You may optionally double-click the headline to see the matplotlib code, but note that writing matplotlib code is not an important part of learning ML programming.

In [None]:
def plot(weight, bias, feature, label):
  sample = training_df.sample(n=300)
  plt.scatter(sample[feature], sample[label])
  plt.plot([0, sample[feature].max()], [bias, bias+(weight*sample[feature].max())])
  plt.show()

def loss_curve(epochs, rmse):
  plt.ylim([rmse.min()*0.97, rmse.max()])
  plt.plot(epochs, rmse, label="loss")
  plt.legend()
  plt.show()

The first function plots the output of the model. I decided to randomly select 300 samples from the train set. The plotting will have a line that represents the linear regression model, with the x-axis values ranging from 0 to max for the feature column and y-axis values will be calculated based on the weight, bias, and features. loss_curve function, on the other hand, will simply just plot the loss curve. x-axis will be corresponding to the number of epochs and y-axis to the rmse value. There will also be y-axis limits for this plot - lower limit being 97% and upper limit is set to the max rmse value to ensure that the plot will show the variation in the loss metrics.

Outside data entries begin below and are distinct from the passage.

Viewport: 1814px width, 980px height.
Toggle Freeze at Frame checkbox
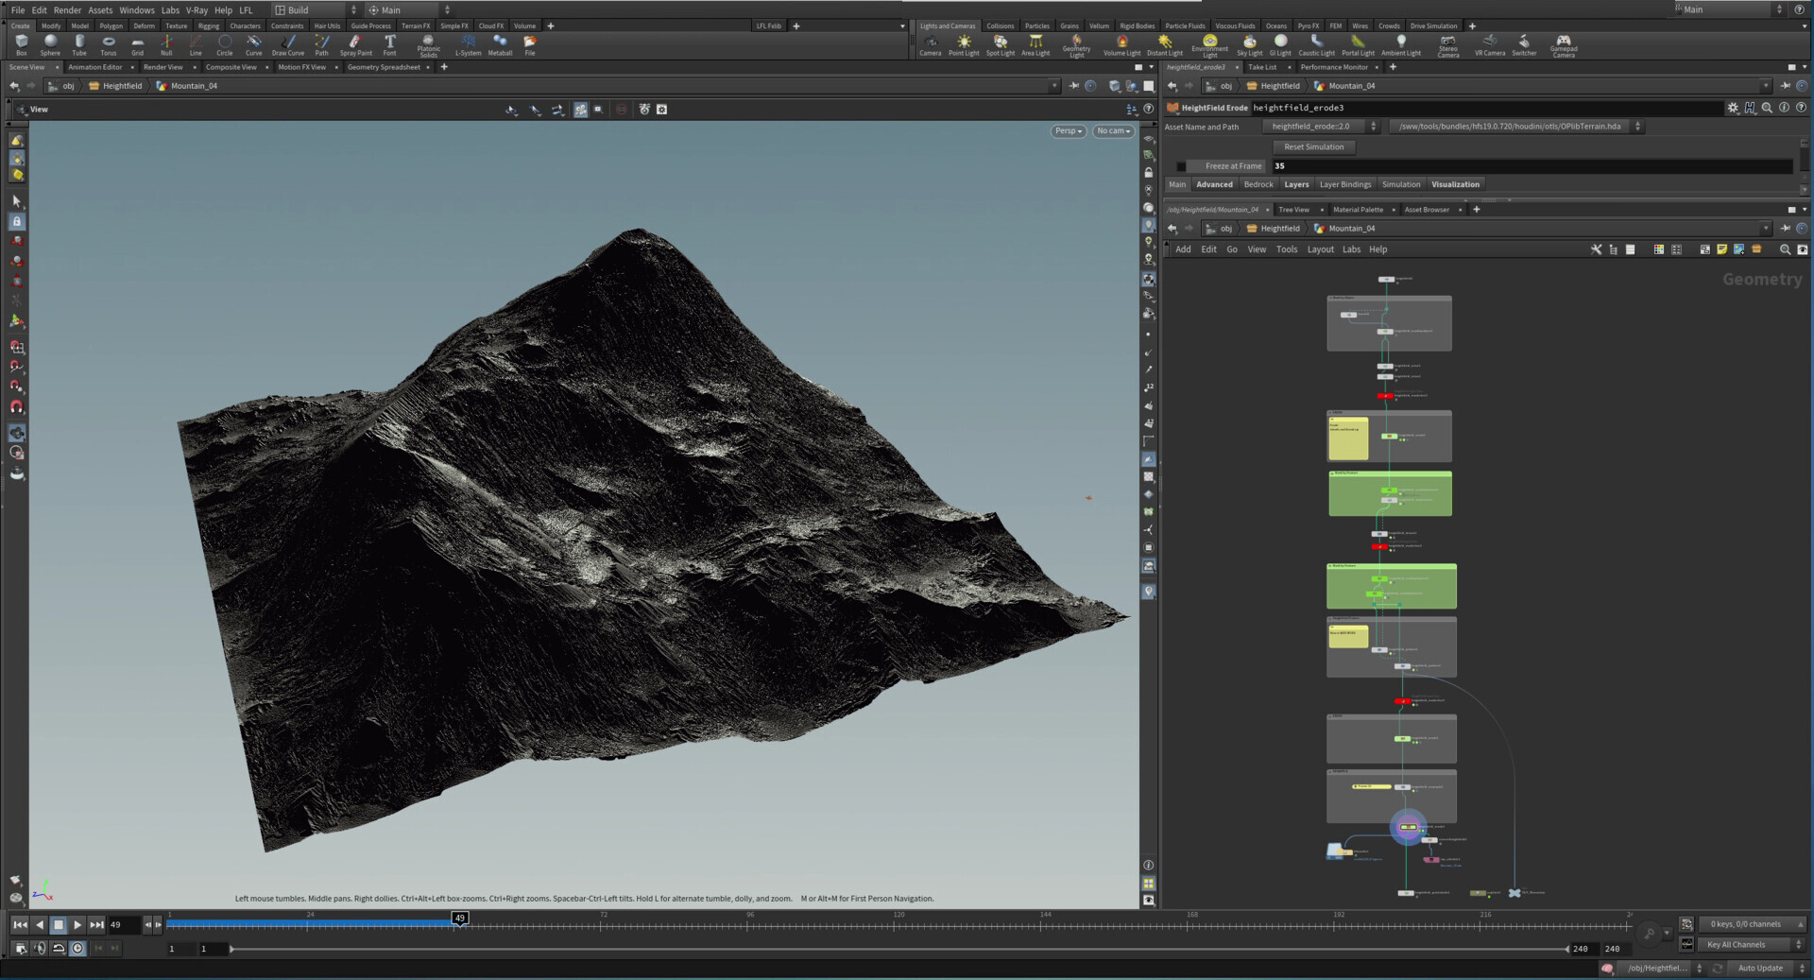(1181, 165)
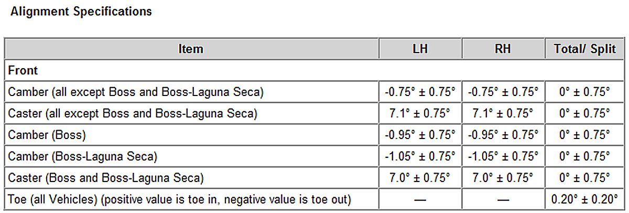
Task: Click the Caster (all except Boss) row label
Action: click(x=133, y=113)
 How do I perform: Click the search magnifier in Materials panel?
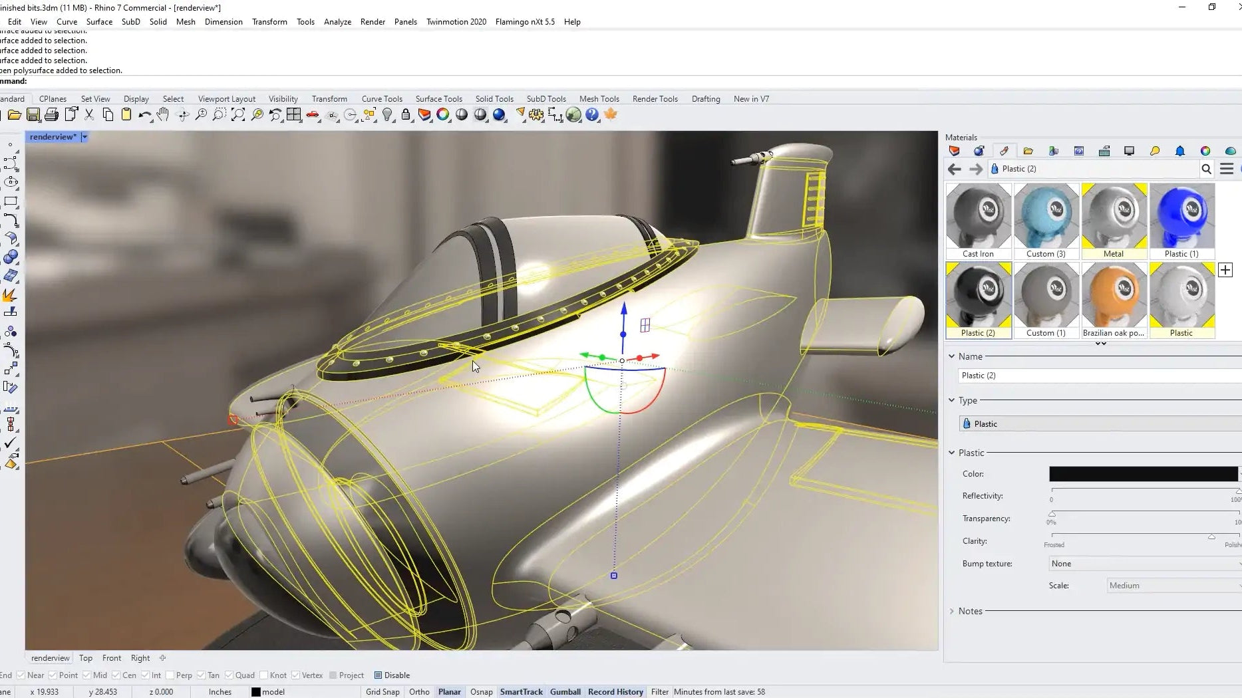1206,169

## Call the model functions

An important part of machine learning is determining which [features](https://developers.google.com/machine-learning/glossary/#feature) correlate with the [label](https://developers.google.com/machine-learning/glossary/#label). For example, real-life home-value prediction models typically rely on hundreds of features and synthetic features. However, this model relies on only one feature. For now, you'll arbitrarily use `total_rooms` as that feature.


In [None]:
# The following variables are the hyperparameters.
learning_rate = 0.01
epochs = 30
batch_size = 30

# Specify the feature and the label.
my_feature = "total_rooms"  # the total number of rooms on a specific city block.
my_label="median_house_value" # the median value of a house on a specific city block.
# That is, you're going to create a model that predicts house value based
# solely on total_rooms.

# Discard any pre-existing version of the model.
my_model = None

# Invoke the functions.
my_model = build_model(learning_rate)
weight, bias, epochs, rmse = train_model(my_model, training_df, my_feature, my_label, epochs, batch_size)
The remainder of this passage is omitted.